これらは、負担した特定の相続人の存在がなければ実現し得なかったことなので、被相続人が残した遺産に対して、この分に相当する費用は「寄与分」として認められることになります。

資産維持に関しては、被相続人が行っていた事業もそこには含まれますが、相続人が「無償」でそれに従事していた場合は「寄与分」として認められます。

「寄与分」を考慮した法定相続分の計算方法

法定相続分の計算

遺産全体から「寄与分」を差し引いて法定相続分を暫定計算する

例えば、被相続人には子供が2人存在していて、彼らが法定相続人であると仮定しましょう。死後において被相続人には5,000万円の遺産が存在していることが分かり、一般の法定相続分から言えば子供2人で2,500万円づつを相続する形になります。

しかし、2人のうち1人が被相続人である親の介護を専従で費用負担して進めており、資産維持のための費用負担なども行っていた場合は、「寄与分」として遺産全体から差し引いて全体の額を調整できます。

つまり、親の介護で必要だった費用は一定の条件の下で、経費として見なされることになるのです。

計算された法定相続分に対して「寄与分」を再追加して最終計算

遺産総額から「寄与分」を控除した額が、全体の法定相続分になります。仮に、「寄与分」が700万円とすれば、4,300万円が法定相続分となるわけです。

これを2分の1に分割すると、1人あたり2,150万円ずつが振り分けられますが、「寄与分」は親の介護を行った子供の法定相続分に加算されます。

つまり、2人の最終的な遺産相続額は2,850万円と2,150万円となります。
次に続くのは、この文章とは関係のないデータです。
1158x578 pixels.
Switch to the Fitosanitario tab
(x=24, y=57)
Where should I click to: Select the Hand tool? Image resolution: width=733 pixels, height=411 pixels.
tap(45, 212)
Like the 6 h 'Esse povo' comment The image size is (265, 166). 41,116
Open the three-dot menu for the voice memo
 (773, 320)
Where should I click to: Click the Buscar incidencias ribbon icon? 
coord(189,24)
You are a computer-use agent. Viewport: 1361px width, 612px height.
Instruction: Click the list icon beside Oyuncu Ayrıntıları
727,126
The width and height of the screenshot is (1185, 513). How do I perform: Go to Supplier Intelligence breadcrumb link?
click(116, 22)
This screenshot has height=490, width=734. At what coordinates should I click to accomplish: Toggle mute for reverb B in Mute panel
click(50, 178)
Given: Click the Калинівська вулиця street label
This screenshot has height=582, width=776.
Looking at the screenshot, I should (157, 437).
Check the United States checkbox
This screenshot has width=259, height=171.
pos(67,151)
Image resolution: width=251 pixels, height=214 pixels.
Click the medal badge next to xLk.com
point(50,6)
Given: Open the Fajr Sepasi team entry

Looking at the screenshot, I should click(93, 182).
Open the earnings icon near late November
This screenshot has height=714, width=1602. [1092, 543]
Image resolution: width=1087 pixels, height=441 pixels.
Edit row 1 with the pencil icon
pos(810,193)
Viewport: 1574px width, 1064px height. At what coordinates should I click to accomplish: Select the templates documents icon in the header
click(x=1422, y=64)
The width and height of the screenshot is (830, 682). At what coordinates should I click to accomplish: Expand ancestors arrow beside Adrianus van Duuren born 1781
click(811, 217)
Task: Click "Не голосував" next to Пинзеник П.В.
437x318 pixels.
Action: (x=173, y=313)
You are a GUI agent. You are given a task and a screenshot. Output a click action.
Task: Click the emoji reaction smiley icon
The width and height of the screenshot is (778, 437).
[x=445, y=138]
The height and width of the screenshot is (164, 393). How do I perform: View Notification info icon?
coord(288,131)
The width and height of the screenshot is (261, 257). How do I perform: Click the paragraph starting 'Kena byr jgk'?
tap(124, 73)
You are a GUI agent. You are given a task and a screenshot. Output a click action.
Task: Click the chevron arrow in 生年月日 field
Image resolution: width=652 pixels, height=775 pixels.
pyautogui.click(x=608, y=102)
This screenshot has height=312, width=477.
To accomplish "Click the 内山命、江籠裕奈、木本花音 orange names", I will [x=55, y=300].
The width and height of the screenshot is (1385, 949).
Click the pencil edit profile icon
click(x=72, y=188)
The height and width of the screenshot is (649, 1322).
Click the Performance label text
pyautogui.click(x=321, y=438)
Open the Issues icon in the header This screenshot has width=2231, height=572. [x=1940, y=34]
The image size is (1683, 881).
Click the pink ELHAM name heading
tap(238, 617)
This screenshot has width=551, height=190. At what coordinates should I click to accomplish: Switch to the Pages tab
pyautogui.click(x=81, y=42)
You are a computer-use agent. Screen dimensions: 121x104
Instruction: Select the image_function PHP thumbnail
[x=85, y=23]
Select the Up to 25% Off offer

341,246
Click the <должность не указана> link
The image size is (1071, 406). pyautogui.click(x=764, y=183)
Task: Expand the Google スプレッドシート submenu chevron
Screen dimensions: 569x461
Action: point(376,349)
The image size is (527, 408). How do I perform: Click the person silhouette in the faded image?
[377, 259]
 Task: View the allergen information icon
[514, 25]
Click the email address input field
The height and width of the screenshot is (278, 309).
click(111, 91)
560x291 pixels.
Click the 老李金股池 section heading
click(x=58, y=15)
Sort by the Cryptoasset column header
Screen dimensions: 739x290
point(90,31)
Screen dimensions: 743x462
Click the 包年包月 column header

このようにして、親の介護に対する負担が調整されるのです。
実際の計算事例はこれほど単純ではありませんが、基本的にはこのような計算方法で進めることになります。

疎遠な親族ほど「寄与分」に反対しがち

親族間でも、親の介護に対する意識は不統一なものなので、そのことが相続時におけるトラブルを頻発させる要因にもなっています。

「寄与分」に関するトラブルでよく発生するのが、実家で親の介護をしていた子供以外は、すべて遠く離れた場所で暮らしているパターンです。

この場合、遠くに住んでいる兄弟姉妹が、親の介護事情をよく理解できていないため、特定の相続人に親の介護を任せていたにも関わらず、遺産分割は通常どおりに進めたいと主張することも少なくないのです。
お互いの関係が疎遠であればあるほど、「寄与分」に頑なに反対する傾向があります。

こうしたことを未然に防ぐためには、兄弟姉妹で日頃から連絡を取り合うようにする他はないでしょう。

このように、親の介護をした相続人には、寄与分によって相続額を上乗せすることができます。相続の公平性を保つためにも、必要な制度と言えるでしょう。